▶ Soal singkat: Sambung berita tentang kritik LPIMI terhadap kenaikan harga BBM di bawah ini, mulai setelah kalimat terakhirnya.

▶ Teks yang diberikan:
------------------------
JAKARTA –Laskar Pergerakan Intelektual Muda Indonesia (LPIMI) menilai kebijakan pemerintah Jokowi-JK menaikkan harga Bahan Bakar Minyak (BBM) tidak mencerminkan sikap keberpihakan kepada rakyat.
Menurut Ketua Umum DPP LPIMI, Djafar Ruliansyah Lubis SH, MH. alasan yang disampaikan Jokowi-JK menaikkan harga BBM karena kekurangan APBN untuk melaksanakan program-program pemerintah, adalah mendustai rakyat.
“Alasan itu menandakan Jokowi-JK sama dengan pemerintah sebelumnya. Semasa SBY juga sama, termasuk dengan dalih nanti subsidi dialihkan ke sektor produktif, namun ternyata persoalan kemiskinan dan pengangguran masih tinggi,” ujarnya dalam keterangan pers yang diterima jogjakartanews.com, Senin (10/11/2014)
------------------------
▶ Bahan terkumpul:
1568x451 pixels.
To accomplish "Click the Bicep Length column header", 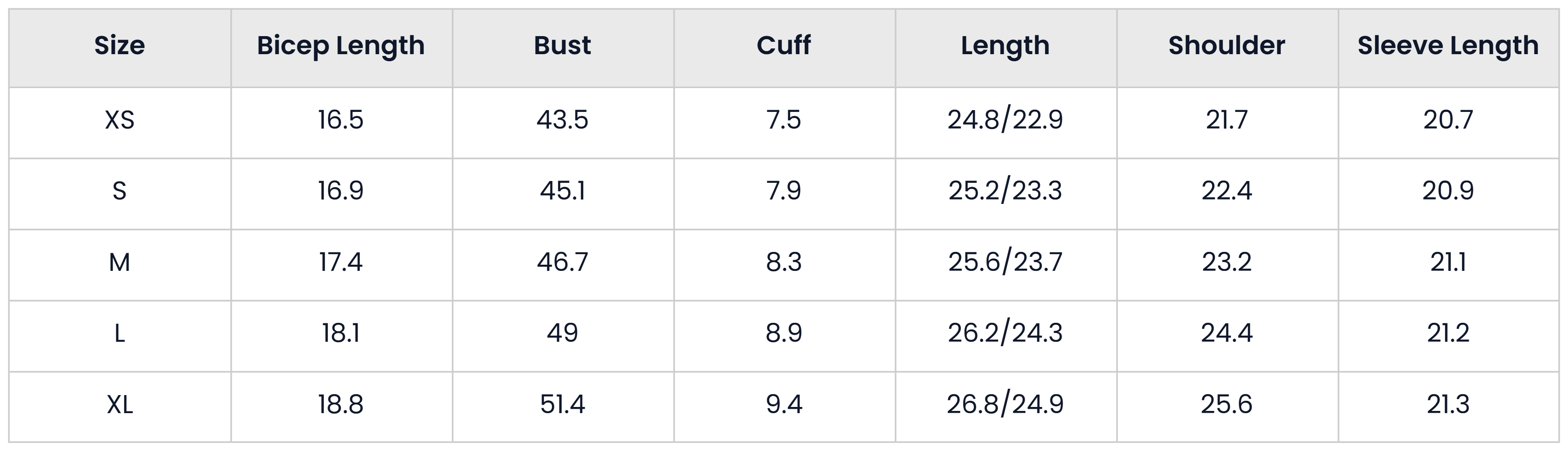I will click(x=341, y=47).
------------------------
▶ Hasil latihan ini:
Menurutnya, pencabutan subsidi BBM untuk rakyat hanya menguntungkan elit politik dan konglomerat. Dengan logika sederhana dijelaksan Djafar, kendati harga BBM dinaikkan, kalangan mampu tetap akan bisa membeli BBM, sedangkan kalangan tidak mampu akan semakin sulit mendapatkan BBM untuk bekerja.
“Akibatnya justru yang mampu akan semakin mampu, yang miskin semakin miskin. Jadi kalau alasannya agar tidak disalahgunakan golongan mampu atau tidak ada penimbunan maka BBM dinaikkan adalah lucu. Seharusnya kebijakannya bukan menaikkan, tapi memperbaiki control dan pengawasan,” tukasnya.
Momentum kenaikan harga BBM juga kerap dijadikan alasan pengusaha untuk melakukan efisiensi dengan melakukan Pemutusan Hubungan Kerja pada buruhnya.
“Biasanya karena ada tuntutan kenaikan gaji, sementara ongkos produksi naik, banyak perusahaan melakukan PHK dengan alasan efisiensi, meskipun mereka juga menaikkan harga hasil produksi yang menguntungkan juga,” ujarnya.
Lebih lanjut dijelaskan Djafar, alasan menaikkan harga BBM sebagai upaya penghematan energi demi anak cucu juga bertolak belakang dengan kebijakan pemerintah yang selama ini mengekspor sumber energy baik minyak, batu bara, dan gas ke luar negeri dalam jumlah yang sangat besar.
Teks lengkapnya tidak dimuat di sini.